Las mil y una curiosidades del guión de ‘El Padrino’


Vanitatis

Las mil y una curiosidades del guión de 'El Padrino'

En cualquier lista que se precie de las mejores películas de todos los tiempos, El Padrino siempre aparece en las primeras posiciones. Sin embargo, su proceso de creación no fue del todo sencillo. De hecho, Paramount Pictures le ofreció el proyecto a directores como Elia Kazan, Arthur Penn, Sergio Leone, Peter Bogdanovich y Costa-Gravas sin que a ninguno de ellos le entusiasmara mucho la propuesta. Pero, es más, según reveló hace unos años el documental titulado La obra maestra que nunca fue, Francis Ford Coppola también estuvo a punto de rechazar esta obra maestra del cine.

Problemas, problemas y más problemas. Quizá por ello, el guión de El Padrino sea uno de los más solicitados por los fans de la trilogía a los estudios Paramount. “Llevaban mucho tiempo pidiéndonos el guión. Es uno de los más solicitados”, comenta a Vanitatis Antonio Menéndez, director de marketing de Paramount Pictures Home Video, compañía que acaba de lanzar una edición limitado de El Padrino que incluye el guión original en inglés de la primera cinta con anotaciones manuscritas de Coppola, postales inéditas del filme, el árbol genealógico de la familia Corleone y la trilogía en DVD y Blu Ray.

Un guión que cuenta con 160 páginas, 40 páginas más de lo habitual en un guión cinematográfico, y con un peso de casi cuatro kilos. En él, los seguidores de El Padrino podrán descubrir cómo existen escenas de la película que no existían en el guión original. Las primeras de ellas es cuando al principio de la cinta aparece don Vito Corleone en su despacho sentado en su butaca acariciando un gato. Esta escena no salía en el guión ya que fue idea de Marlon Brando, quien antés de entrar a grabar la escena se encontró un gato y decidió utilizarlo.

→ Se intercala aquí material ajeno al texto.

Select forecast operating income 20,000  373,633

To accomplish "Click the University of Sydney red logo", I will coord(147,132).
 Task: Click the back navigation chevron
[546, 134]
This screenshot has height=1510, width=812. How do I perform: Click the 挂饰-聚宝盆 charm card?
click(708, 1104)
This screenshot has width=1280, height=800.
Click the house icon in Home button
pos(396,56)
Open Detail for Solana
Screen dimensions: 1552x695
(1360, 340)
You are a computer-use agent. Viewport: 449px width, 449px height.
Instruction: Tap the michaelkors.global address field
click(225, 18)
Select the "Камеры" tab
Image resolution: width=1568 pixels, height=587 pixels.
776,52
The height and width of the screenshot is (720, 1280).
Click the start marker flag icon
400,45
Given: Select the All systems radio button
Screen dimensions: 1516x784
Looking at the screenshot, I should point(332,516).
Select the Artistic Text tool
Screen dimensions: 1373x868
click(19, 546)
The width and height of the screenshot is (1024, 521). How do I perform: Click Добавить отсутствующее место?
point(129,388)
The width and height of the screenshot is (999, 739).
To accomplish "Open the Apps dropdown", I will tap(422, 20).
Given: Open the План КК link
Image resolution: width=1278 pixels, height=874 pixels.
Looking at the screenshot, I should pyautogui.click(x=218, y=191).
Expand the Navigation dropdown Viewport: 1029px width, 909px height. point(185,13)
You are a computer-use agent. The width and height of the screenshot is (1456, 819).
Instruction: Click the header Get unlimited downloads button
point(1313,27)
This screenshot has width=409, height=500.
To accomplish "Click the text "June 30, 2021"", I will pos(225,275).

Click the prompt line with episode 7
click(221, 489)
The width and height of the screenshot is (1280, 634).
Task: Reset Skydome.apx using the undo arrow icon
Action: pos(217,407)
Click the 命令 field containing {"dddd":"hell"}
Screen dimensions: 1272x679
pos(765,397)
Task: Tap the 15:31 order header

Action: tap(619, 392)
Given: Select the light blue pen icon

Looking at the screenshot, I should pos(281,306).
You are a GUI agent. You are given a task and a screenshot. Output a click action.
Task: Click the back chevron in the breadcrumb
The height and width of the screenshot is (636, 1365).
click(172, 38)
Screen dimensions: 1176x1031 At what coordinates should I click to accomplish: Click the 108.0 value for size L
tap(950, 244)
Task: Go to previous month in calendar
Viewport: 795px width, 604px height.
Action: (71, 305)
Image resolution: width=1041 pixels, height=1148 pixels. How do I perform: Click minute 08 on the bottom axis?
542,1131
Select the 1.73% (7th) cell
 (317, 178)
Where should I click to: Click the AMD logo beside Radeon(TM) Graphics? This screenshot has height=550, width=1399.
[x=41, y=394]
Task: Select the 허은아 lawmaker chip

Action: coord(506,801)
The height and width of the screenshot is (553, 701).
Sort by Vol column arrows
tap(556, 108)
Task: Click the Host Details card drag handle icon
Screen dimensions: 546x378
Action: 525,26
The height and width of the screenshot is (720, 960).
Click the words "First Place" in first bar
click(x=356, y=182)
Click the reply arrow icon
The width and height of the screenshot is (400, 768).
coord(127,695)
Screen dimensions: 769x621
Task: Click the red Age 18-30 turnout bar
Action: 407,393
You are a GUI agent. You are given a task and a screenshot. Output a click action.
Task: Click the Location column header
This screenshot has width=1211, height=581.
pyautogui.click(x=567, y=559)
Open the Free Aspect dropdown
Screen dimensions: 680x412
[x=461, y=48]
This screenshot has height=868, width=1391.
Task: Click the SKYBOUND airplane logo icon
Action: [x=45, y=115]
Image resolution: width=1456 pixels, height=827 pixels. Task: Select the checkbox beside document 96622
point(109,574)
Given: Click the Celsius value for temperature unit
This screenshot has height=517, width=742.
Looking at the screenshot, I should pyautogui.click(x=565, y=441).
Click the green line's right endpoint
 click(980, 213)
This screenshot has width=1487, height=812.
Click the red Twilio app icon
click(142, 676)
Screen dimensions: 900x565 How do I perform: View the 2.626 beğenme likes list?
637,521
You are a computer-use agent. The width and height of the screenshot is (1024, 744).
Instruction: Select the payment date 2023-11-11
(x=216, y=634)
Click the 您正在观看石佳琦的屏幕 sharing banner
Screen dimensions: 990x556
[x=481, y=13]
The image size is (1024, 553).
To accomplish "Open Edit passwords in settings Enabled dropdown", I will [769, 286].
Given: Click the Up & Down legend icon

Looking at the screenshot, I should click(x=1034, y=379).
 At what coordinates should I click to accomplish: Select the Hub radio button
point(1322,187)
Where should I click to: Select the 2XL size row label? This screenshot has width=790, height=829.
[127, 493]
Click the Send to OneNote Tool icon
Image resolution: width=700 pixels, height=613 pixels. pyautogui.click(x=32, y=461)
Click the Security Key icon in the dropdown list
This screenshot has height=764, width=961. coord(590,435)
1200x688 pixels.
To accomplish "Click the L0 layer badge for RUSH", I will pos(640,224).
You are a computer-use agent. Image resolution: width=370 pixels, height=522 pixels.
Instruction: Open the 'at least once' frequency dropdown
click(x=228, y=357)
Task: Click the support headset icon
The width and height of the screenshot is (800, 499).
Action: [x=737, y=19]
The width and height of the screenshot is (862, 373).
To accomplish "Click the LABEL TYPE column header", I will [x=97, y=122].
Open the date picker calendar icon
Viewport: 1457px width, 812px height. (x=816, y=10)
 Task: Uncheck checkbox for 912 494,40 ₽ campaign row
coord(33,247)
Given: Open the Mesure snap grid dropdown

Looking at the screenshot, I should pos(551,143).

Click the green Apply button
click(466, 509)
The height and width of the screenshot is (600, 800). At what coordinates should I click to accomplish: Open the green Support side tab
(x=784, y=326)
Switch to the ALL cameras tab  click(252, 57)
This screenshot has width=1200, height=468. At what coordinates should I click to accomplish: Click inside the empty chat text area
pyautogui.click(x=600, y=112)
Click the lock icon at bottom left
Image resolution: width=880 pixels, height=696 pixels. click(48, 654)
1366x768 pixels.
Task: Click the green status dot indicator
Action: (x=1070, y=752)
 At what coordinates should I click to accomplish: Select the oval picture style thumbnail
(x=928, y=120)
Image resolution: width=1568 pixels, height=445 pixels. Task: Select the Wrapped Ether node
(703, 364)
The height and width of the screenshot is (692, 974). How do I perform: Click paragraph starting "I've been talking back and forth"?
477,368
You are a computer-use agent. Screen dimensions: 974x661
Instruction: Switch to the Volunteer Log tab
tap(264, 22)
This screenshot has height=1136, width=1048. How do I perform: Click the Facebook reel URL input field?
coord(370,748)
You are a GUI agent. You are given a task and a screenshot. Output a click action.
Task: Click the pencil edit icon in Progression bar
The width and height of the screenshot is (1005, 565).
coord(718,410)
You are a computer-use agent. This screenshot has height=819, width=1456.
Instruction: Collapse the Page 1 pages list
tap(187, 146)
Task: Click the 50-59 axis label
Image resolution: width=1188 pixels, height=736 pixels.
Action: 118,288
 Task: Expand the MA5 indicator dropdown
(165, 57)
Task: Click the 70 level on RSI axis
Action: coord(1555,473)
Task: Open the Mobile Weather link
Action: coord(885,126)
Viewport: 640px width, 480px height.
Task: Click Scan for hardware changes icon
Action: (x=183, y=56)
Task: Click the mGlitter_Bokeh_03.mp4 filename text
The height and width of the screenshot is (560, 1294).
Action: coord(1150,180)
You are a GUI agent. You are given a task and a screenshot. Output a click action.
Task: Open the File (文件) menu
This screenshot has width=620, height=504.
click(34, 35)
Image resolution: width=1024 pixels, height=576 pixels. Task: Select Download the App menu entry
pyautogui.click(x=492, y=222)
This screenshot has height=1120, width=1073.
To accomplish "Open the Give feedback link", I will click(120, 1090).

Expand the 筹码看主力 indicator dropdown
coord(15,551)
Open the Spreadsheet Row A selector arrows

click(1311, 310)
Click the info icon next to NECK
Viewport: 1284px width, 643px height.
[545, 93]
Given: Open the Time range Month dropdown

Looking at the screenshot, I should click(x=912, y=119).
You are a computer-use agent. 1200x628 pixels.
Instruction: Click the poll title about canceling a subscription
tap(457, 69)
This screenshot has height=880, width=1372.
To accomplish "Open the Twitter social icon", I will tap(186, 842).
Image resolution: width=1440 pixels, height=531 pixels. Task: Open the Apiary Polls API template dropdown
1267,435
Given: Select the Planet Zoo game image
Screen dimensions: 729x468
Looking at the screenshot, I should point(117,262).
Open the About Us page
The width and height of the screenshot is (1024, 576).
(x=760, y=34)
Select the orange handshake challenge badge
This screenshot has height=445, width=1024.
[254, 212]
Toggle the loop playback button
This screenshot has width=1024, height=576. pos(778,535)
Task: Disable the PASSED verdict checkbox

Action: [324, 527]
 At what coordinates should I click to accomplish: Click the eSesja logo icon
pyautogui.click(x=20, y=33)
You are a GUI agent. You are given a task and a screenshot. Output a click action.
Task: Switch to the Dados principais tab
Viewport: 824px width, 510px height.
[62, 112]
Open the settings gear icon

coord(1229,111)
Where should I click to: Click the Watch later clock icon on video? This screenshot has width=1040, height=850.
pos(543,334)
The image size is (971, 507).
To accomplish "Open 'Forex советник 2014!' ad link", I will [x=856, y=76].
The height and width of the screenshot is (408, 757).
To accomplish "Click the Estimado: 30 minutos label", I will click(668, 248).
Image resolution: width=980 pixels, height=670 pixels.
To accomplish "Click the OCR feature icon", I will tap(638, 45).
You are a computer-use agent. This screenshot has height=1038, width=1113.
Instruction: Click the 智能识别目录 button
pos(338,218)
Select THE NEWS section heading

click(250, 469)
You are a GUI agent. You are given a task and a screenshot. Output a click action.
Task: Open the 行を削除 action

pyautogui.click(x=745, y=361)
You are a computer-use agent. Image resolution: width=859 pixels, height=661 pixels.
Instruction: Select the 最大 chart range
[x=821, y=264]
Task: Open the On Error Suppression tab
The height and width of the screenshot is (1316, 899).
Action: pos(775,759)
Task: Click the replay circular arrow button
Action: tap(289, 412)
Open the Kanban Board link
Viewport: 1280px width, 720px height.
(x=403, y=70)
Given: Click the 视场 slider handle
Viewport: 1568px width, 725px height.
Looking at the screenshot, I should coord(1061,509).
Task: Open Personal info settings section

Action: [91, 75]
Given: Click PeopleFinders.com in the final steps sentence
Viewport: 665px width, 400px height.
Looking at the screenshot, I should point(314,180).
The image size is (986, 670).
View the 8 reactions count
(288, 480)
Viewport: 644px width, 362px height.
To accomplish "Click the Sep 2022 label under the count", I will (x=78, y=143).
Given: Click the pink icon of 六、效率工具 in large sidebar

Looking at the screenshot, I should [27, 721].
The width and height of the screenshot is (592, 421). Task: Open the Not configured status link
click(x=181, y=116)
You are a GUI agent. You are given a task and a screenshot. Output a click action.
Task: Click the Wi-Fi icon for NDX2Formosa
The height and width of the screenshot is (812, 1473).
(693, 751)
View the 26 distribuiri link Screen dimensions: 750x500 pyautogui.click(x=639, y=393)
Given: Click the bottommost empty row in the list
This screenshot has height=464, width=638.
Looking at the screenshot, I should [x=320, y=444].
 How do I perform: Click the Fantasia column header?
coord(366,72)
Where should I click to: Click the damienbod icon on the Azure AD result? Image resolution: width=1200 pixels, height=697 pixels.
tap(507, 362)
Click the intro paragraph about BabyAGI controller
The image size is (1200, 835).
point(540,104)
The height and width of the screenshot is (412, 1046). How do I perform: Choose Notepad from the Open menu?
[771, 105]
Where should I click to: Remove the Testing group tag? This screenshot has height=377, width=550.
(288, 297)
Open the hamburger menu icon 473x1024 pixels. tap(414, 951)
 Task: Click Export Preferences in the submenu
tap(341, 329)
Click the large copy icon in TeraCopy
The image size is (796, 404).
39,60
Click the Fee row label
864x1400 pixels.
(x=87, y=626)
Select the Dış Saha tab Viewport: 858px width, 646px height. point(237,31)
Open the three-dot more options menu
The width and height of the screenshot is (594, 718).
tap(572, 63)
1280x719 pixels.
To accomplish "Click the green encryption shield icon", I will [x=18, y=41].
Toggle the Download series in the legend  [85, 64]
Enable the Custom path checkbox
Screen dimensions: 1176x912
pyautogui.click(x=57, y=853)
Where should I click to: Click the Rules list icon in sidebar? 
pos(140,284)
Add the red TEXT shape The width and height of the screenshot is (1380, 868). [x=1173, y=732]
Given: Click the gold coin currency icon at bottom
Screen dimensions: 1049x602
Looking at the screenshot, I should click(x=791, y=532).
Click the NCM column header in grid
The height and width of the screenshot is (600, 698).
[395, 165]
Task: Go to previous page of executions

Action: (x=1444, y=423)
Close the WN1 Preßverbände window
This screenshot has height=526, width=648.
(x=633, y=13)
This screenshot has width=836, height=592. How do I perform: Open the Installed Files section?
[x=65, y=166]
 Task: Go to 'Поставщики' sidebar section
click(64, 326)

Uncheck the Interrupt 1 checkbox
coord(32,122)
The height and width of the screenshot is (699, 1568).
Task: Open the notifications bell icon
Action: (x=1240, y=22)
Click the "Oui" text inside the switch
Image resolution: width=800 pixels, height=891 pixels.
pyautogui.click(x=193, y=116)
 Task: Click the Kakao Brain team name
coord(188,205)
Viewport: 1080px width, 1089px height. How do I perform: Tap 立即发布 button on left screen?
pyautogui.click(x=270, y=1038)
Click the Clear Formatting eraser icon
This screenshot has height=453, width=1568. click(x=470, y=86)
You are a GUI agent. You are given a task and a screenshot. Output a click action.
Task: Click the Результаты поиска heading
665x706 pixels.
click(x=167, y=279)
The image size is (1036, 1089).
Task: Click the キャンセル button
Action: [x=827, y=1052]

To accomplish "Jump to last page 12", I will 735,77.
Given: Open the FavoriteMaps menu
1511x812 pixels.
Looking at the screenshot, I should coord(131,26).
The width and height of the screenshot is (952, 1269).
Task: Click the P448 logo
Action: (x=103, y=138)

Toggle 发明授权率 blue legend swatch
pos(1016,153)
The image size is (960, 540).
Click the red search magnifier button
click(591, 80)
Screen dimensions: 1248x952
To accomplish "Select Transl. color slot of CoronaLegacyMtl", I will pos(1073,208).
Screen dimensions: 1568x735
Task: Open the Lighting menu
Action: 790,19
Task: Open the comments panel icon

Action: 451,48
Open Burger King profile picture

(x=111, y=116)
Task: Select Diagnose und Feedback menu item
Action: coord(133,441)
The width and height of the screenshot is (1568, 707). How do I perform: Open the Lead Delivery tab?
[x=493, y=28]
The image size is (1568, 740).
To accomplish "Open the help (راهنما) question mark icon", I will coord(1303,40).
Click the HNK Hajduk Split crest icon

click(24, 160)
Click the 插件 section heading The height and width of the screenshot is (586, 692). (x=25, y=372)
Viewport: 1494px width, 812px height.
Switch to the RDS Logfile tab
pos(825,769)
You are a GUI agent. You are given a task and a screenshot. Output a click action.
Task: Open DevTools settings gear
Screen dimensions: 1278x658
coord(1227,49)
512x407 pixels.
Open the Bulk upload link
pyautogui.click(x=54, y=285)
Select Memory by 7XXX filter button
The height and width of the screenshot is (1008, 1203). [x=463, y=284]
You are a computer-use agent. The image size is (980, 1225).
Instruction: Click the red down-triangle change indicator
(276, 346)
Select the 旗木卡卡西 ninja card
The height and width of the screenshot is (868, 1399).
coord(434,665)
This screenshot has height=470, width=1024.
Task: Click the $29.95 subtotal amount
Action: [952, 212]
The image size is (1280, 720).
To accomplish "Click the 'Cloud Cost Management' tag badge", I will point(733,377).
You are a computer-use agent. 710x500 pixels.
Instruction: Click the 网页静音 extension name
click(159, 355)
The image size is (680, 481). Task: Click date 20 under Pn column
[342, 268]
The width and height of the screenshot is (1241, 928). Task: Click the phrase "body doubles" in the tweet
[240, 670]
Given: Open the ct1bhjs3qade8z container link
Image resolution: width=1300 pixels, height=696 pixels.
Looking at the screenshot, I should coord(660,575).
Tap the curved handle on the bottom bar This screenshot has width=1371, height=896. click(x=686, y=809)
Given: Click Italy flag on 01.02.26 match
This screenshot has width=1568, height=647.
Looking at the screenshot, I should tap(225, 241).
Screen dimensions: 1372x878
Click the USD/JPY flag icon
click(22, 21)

No fue la única escena que logró modificar Brando. Asimismo, en la escena en que muere don Vito Corleone mientras juega con su nieto, el actor llevaba puestos unos dientes improvisados con recortes de cáscaras de naranja, lo que estaba fuera del guión. Sin embargo, para ganarse la simpatía del niño, el actor decidió jugar con él recortando una dentadura con las cáscaras de las naranjas que estaban en la escena. Esto gustó tanto a Coppola que lo incluyó en la version final de la película.

Tampoco aparecía en el guión, del que se suprimieron todas las referencias a la palabra ‘mafia’, la famosa escena inicial del funerario Bonasera pidiendo ayuda a Corleone no aparecía en el guión original de Coppola, o la escena en la que Vito Corleone se burla de Johnny Fontane imitando sus sollozos.

Pero no sólo encontraran estos cambios de última hora. También habrá tiempo para encontrar los gazapos. Uno de ellos tiene como protagonista al viejo Clemenza. Según revelaba Cinemanía, Clemenza explica a Michael Corleone cómo preparar unos espagetuis perfectos. En el guión se indicaba que había que “tostar un ajo picado”. Sin embargo, Mario Puzo reemplazó el verbo por “freír un ajo picado”. La explicación era que ningún mafioso usaría la palabra tostar.